- _Set exercise_: Rewrite the entries below, replacing "GUI agent" with "desktop agent" wherever it occurs and leaving everything else unchanged.

- _Data section_:
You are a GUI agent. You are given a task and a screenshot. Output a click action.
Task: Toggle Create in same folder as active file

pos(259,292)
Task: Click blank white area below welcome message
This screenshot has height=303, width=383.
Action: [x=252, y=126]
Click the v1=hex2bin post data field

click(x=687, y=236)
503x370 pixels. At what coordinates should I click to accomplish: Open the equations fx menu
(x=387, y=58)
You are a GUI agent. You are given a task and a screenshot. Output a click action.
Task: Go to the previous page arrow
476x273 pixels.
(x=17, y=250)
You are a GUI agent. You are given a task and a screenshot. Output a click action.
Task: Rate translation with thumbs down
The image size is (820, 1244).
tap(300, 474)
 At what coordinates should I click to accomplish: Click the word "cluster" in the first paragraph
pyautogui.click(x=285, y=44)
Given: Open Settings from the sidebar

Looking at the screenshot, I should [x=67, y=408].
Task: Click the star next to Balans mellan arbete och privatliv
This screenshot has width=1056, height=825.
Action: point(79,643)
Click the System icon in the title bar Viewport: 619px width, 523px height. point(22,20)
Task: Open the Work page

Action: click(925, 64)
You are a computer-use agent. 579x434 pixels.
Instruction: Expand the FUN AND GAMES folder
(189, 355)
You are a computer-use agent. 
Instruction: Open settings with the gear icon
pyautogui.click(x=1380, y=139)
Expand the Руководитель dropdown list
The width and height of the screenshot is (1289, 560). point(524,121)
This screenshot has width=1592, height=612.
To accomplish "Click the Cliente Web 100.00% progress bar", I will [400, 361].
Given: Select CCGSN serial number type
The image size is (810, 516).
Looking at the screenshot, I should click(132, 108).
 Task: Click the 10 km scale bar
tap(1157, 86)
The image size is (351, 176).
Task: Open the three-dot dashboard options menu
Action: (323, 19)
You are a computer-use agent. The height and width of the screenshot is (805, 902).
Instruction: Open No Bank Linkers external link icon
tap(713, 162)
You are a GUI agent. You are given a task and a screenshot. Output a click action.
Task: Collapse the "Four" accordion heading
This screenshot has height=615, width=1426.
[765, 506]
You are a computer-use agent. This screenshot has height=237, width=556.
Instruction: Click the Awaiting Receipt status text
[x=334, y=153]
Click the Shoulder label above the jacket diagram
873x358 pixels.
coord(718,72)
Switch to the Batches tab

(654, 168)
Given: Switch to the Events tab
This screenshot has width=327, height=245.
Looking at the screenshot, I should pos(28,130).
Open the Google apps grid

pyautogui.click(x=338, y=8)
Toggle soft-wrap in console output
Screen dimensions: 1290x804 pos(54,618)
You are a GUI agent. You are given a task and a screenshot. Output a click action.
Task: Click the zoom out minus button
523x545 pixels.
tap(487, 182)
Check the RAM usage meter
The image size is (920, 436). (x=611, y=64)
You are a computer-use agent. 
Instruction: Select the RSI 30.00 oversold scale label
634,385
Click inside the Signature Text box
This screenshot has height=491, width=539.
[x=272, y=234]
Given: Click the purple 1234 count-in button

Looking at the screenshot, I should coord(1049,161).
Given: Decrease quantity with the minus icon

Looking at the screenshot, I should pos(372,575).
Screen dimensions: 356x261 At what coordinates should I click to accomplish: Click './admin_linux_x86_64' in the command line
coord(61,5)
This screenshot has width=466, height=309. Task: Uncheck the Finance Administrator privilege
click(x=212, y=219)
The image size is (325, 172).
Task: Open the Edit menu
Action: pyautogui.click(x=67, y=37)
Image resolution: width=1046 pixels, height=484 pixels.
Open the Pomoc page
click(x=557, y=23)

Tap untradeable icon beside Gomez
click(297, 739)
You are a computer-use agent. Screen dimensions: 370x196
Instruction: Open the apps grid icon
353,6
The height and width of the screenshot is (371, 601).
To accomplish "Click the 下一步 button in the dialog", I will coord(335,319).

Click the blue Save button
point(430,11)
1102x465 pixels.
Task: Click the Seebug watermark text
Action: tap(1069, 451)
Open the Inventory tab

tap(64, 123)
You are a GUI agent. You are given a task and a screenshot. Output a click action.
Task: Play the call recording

- _Output below_:
You are a desktop agent. You are given a task and a screenshot. Output a click action.
Task: Toggle Create in same folder as active file

pos(259,292)
Task: Click blank white area below welcome message
This screenshot has height=303, width=383.
Action: [x=252, y=126]
Click the v1=hex2bin post data field

click(x=687, y=236)
503x370 pixels. At what coordinates should I click to accomplish: Open the equations fx menu
(x=387, y=58)
You are a desktop agent. You are given a task and a screenshot. Output a click action.
Task: Go to the previous page arrow
476x273 pixels.
(x=17, y=250)
You are a desktop agent. You are given a task and a screenshot. Output a click action.
Task: Rate translation with thumbs down
The image size is (820, 1244).
tap(300, 474)
 At what coordinates should I click to accomplish: Click the word "cluster" in the first paragraph
pyautogui.click(x=285, y=44)
Given: Open Settings from the sidebar

Looking at the screenshot, I should [x=67, y=408].
Task: Click the star next to Balans mellan arbete och privatliv
This screenshot has width=1056, height=825.
Action: point(79,643)
Click the System icon in the title bar Viewport: 619px width, 523px height. point(22,20)
Task: Open the Work page

Action: click(925, 64)
You are a computer-use agent. 579x434 pixels.
Instruction: Expand the FUN AND GAMES folder
(189, 355)
You are a computer-use agent. 
Instruction: Open settings with the gear icon
pyautogui.click(x=1380, y=139)
Expand the Руководитель dropdown list
The width and height of the screenshot is (1289, 560). point(524,121)
This screenshot has width=1592, height=612.
To accomplish "Click the Cliente Web 100.00% progress bar", I will [400, 361].
Given: Select CCGSN serial number type
The image size is (810, 516).
Looking at the screenshot, I should click(132, 108).
 Task: Click the 10 km scale bar
tap(1157, 86)
The image size is (351, 176).
Task: Open the three-dot dashboard options menu
Action: (323, 19)
You are a computer-use agent. The height and width of the screenshot is (805, 902).
Instruction: Open No Bank Linkers external link icon
tap(713, 162)
You are a desktop agent. You are given a task and a screenshot. Output a click action.
Task: Collapse the "Four" accordion heading
This screenshot has height=615, width=1426.
[765, 506]
You are a computer-use agent. This screenshot has height=237, width=556.
Instruction: Click the Awaiting Receipt status text
[x=334, y=153]
Click the Shoulder label above the jacket diagram
873x358 pixels.
coord(718,72)
Switch to the Batches tab

(654, 168)
Given: Switch to the Events tab
This screenshot has width=327, height=245.
Looking at the screenshot, I should pos(28,130).
Open the Google apps grid

pyautogui.click(x=338, y=8)
Toggle soft-wrap in console output
Screen dimensions: 1290x804 pos(54,618)
You are a desktop agent. You are given a task and a screenshot. Output a click action.
Task: Click the zoom out minus button
523x545 pixels.
tap(487, 182)
Check the RAM usage meter
The image size is (920, 436). (x=611, y=64)
You are a computer-use agent. 
Instruction: Select the RSI 30.00 oversold scale label
634,385
Click inside the Signature Text box
This screenshot has height=491, width=539.
[x=272, y=234]
Given: Click the purple 1234 count-in button

Looking at the screenshot, I should coord(1049,161).
Given: Decrease quantity with the minus icon

Looking at the screenshot, I should pos(372,575).
Screen dimensions: 356x261 At what coordinates should I click to accomplish: Click './admin_linux_x86_64' in the command line
coord(61,5)
This screenshot has width=466, height=309. Task: Uncheck the Finance Administrator privilege
click(x=212, y=219)
The image size is (325, 172).
Task: Open the Edit menu
Action: pyautogui.click(x=67, y=37)
Image resolution: width=1046 pixels, height=484 pixels.
Open the Pomoc page
click(x=557, y=23)

Tap untradeable icon beside Gomez
click(297, 739)
You are a computer-use agent. Screen dimensions: 370x196
Instruction: Open the apps grid icon
353,6
The height and width of the screenshot is (371, 601).
To accomplish "Click the 下一步 button in the dialog", I will coord(335,319).

Click the blue Save button
point(430,11)
1102x465 pixels.
Task: Click the Seebug watermark text
Action: tap(1069, 451)
Open the Inventory tab

tap(64, 123)
You are a desktop agent. You are given a task and a screenshot. Output a click action.
Task: Play the call recording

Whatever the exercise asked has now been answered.